そこまで聞くと、俺は思わず声に出して叫んでいた。
「広瀬を殺すために、わざと同化させたと?」
ホームズの目がキラーンと光る。
「大きい声出すな。一石二鳥だろ、その方が。広瀬という犬は宮城家に出入りしてたわけだから、宮城家の懐に入れるかもしれない。その上で広瀬を消し、次は宮城家を破滅させればいい」
「数馬は全く同化されてなかったのか?」
「たぶんな。自我を失うことはこれっぽちも無かったと見て間違いない」
俺が一番に心配してることをホームズに確かめてみる。
「聖人さんも標的に入ってるのか?」
「そこまではわからん、ただ、最初に消すべきは宮城の親父。そして親父が溺愛してる海音だろうな」
「でも聖人さんだってあの事件で父親の行為を揉み消したじゃないか。そしたら聖人さんも復讐対象にはいってるかもしれない」
「その辺を数馬がどう考えているかは、全くもってわからん。俺様、今度奴に捕まったら何させられるか。だから俺様は奴が嫌い、というより近寄りたくない」
「なら、長崎にいた方が良かったのに」
「ここにいてお前が守ってくれるからいいんだ。奴は俺が外に出たら、どういう手を使ってでも俺様を捕まえようとするだろうから」
「ホームズ捕まえてどうすんだよ。数馬が復讐するとでもいうのか」
「奴が生き延びてるのは、親の復讐のためだけだ。ああ、疲れた。もう寝る」
言いたいことだけ言って、ホームズはまたオッドアイを解除してニャーと鳴くと、スタスタと自分のベッドに歩いて行き、ベッドの縁に頭を乗せて丸くなった。
その夜、俺はもう何が何だかわからなくなって寝るどころじゃなかった。
でも、ホームズを守らなくちゃいけないことはわかった。
いくら理由があるとしても、数馬を簡単に殺人者にしないためにも。
数馬の立場になったら父親の復讐を考えると思う。だけど、それは洗いざらい罪を告白させなければ意味がない。

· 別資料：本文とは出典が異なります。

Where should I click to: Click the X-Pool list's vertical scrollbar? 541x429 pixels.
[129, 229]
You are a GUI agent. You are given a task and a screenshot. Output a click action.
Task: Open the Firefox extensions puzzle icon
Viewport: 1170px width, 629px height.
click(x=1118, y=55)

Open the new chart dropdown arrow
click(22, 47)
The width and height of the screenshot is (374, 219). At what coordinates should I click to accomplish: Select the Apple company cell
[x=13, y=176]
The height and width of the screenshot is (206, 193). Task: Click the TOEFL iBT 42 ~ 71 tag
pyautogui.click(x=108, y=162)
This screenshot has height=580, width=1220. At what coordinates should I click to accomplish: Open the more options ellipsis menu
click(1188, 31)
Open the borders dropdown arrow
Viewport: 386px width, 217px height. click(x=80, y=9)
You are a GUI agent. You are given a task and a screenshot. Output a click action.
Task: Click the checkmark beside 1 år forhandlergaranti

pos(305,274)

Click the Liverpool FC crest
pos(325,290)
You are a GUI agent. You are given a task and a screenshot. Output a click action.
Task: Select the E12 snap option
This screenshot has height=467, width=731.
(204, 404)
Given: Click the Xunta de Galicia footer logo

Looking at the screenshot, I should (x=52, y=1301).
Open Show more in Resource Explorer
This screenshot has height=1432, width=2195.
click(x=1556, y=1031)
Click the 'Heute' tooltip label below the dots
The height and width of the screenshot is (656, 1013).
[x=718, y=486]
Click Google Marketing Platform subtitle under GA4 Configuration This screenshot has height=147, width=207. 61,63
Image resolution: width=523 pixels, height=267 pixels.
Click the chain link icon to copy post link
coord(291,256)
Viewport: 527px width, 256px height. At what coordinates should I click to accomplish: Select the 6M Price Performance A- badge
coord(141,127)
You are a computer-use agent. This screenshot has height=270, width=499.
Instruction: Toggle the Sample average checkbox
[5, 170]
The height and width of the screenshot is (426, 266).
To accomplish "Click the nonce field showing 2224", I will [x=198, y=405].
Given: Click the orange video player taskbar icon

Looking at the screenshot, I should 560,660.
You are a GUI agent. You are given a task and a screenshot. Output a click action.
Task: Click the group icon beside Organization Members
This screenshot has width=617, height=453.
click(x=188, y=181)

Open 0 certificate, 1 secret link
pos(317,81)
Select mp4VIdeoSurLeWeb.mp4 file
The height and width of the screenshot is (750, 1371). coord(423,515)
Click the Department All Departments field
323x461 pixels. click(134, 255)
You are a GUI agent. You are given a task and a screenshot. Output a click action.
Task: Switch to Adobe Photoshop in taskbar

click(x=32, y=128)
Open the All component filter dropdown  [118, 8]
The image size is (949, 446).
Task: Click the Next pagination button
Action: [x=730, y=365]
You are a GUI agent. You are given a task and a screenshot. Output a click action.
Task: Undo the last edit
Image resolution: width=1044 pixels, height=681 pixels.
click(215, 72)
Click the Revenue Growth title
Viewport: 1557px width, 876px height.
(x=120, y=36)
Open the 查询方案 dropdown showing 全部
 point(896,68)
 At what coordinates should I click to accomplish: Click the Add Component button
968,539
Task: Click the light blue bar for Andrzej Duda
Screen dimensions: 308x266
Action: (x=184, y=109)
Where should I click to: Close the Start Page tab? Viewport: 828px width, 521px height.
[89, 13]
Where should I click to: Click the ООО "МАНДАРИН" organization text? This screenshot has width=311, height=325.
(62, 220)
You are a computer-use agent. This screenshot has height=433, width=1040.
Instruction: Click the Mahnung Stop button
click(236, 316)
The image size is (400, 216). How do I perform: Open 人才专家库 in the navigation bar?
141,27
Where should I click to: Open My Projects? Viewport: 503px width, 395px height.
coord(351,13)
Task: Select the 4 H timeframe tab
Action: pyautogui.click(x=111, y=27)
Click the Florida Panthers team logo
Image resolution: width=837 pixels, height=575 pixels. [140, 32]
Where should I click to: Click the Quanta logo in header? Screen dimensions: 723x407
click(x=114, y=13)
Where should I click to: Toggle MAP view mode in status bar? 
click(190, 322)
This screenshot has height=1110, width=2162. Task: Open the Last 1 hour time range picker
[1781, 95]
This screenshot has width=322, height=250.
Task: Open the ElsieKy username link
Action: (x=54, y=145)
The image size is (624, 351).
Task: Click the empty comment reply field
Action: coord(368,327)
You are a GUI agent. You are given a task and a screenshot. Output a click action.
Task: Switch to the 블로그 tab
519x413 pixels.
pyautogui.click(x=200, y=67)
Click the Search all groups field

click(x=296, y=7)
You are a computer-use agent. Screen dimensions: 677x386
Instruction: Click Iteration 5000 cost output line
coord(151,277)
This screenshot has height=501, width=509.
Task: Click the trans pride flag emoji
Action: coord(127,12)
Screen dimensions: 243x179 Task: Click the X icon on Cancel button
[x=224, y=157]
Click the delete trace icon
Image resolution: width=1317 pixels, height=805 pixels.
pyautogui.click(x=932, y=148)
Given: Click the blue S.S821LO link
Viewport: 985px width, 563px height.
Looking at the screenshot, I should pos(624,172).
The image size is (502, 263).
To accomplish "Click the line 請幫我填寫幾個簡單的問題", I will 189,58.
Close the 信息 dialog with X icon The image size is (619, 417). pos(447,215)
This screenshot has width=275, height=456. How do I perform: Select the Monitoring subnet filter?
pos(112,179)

誰にも知らせることなく殺してしまったら、今度は自分が殺人者として汚名を着せられるだけだ。
俺だって宮城家とは因縁がある。
宮城海音のせいで死にそうにもなった。未だに宮城海音は俺を恨んでると思うし、隙あらば俺に対して何らかのアクションを起こしかねない。
宮城家なんぞ崩壊してしまえ、と俺は腹の底で思ってる。人前で言わないだけで。
数馬に加勢すること自体、俺は別に構わない。
真実は明らかになるべきなのだ。
何とかして、数馬の心に入り込み暴走を食い止めつつ、聖人さんを無事に守った上で宮城家の崩壊に手を貸すことができないものか。
俺は震える指を握りしめベッドに横たわったが、一晩中寝ることができなかった。